La croix et la bannière (du club de foot)
Hier, j’étais en train de regarder un match de foot – oui, oui, je sais, un intello n’est pas censé aimer le foot, mais nobody is perfect -, donc j’étais en train de regarder un match, à Amsterdam, quand tout à coup il s’est passé quelque chose d’extraordinaire. À un certain moment, un jeune joueur marocain du nom de A.* – retenez ce nom, ou plutôt cette initiale, le bonhomme a énormément de talent – marque un but pour l’équipe de T. Joie et jubilation dans le cur simple de l’avant-centre – et le voilà qui fait le signe de croix sur sa poitrine ! Il faut dire que c’était le troisième but du onze de T. et que les deux premiers avaient été marqués par deux chrétiens pur jus qui s’étaient signés à qui mieux mieux pour remercier Jésus de les avoir aidés à marquer un but. L’un était brésilien et l’autre vaguement latino : on sait l’exubérance de la foi de ces sympathiques peuplades, et leur signe de croix n’avait rien que de très normal. Mais pour en revenir à A., né natif du Rif ou de régions circonvoisines, on voit mal en quoi il devait rendre hommage à Jésus plutôt qu’à la douzaine d’autres prophètes dûment homologués par le Coran. Pourquoi ne pas remercier Jonas, en imitant le cri de la baleine, ou Noé, en beuglant comme la sirène d’un paquebot ? Pourquoi pas Abraham, en feignant d’égorger quelqu’un ? Surtout, pourquoi ne pas tout simplement saluer notre révéré sidna Mohammed, le sceau des prophètes ? Ou bien Dieu lui-même – mieux vaut s’adresser à lui qu’à ses saints – en lançant un Allah akbar ! à te me faire trembler les fondations du stade ?
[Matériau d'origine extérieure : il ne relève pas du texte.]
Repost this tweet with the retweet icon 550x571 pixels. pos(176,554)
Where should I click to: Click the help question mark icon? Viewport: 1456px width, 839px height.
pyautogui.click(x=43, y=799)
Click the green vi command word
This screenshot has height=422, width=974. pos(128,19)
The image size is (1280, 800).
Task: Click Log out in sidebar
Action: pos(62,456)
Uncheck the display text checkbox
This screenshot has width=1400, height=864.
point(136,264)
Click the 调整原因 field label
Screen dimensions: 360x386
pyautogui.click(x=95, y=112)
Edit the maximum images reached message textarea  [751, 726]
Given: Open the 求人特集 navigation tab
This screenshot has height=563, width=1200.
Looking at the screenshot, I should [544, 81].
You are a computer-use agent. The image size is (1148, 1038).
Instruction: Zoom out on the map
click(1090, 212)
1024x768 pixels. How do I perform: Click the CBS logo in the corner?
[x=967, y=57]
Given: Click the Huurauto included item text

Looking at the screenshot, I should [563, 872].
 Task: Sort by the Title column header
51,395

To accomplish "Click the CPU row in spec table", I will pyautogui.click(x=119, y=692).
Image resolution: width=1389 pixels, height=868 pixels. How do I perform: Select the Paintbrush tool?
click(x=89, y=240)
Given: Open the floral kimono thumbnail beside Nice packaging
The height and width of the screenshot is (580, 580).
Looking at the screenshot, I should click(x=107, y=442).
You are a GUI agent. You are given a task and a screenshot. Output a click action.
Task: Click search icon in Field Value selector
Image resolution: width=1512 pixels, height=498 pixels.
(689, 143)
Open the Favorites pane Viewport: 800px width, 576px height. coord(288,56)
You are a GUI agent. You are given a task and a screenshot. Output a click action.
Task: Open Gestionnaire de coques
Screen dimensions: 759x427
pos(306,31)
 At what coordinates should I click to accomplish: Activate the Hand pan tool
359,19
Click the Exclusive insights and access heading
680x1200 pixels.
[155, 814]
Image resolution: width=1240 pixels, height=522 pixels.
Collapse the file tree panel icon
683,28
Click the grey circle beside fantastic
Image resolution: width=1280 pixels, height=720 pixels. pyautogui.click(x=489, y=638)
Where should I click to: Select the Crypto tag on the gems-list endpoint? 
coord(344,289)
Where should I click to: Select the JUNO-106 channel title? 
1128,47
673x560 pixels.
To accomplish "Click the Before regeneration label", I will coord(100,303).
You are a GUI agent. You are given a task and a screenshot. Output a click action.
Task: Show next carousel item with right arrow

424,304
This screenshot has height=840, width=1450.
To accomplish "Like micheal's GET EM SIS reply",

Il semble que le jeune A. se soit tout simplement trompé. Non seulement il s’est laissé influencer par les deux buteurs qui l’ont précédé, mais il a tellement l’habitude de voir son idole Ronaldinho se signer après avoir propulsé le ballon dans la cage qu’il confond le signe de croix avec un geste cabalistique propre aux buteurs, une sorte de rituel footballistique. Après tout, l’équipe de France de la grande époque avait instauré un rituel d’avant-match encore plus étrange, qui consistait à déposer des bisous goulus sur le crâne rasé du keeper Barthez. Et c’est comme ça qu’elle est devenue championne du monde. Étonnant, non ? Comme l’écrivait Victor Hugo, « ces choses-là sont rudes / Il faut, pour les comprendre, avoir fait des études ».
Quoi qu’il en soit, le signe de croix intempestif de notre jeune ami a suscité le courroux de certains de ses supporteurs. Avec tout le respect dû à Jésus, qui est aussi un prophète de l’islam, l’allusion à la croix est déplacée puisque, selon le credo musulman, ce n’est pas le fils de Marie qui fut crucifié mais un autre malheureux qui lui ressemblait beaucoup – pour son malheur, pourrait-on ajouter. L’ami A., sentant venir la fatwa, fit amende honorable, renia son geste incongru, et réaffirma son adhésion aux principes de la foi de ses ancêtres.
C’est alors que la controverse prit un tour inattendu. Des érudits firent remarquer dans la presse que même en disant cela, le footballeur pouvait toujours être considéré comme chrétien : mais chrétien d’un type particulier, adepte du docétisme, une hérésie des premiers siècles du christianisme selon laquelle Jésus-Christ n’aurait eu que l’apparence d’un corps. Ce n’est donc pas lui qui fut crucifié. Docétiste, musulman, c’est tout comme.
Dépassé par les événements, le jeune avant-centre a juré sur la tête de Pelé de ne plus jamais rien dire ni faire après avoir marqué un but. Et on ne peut que l’en féliciter, car mêler Dieu à nos triviales affaires – surtout le foot, sport du vulgum -, c’est assurément un blasphème.
* Je ne mets plus les noms complets, pour éviter les procès.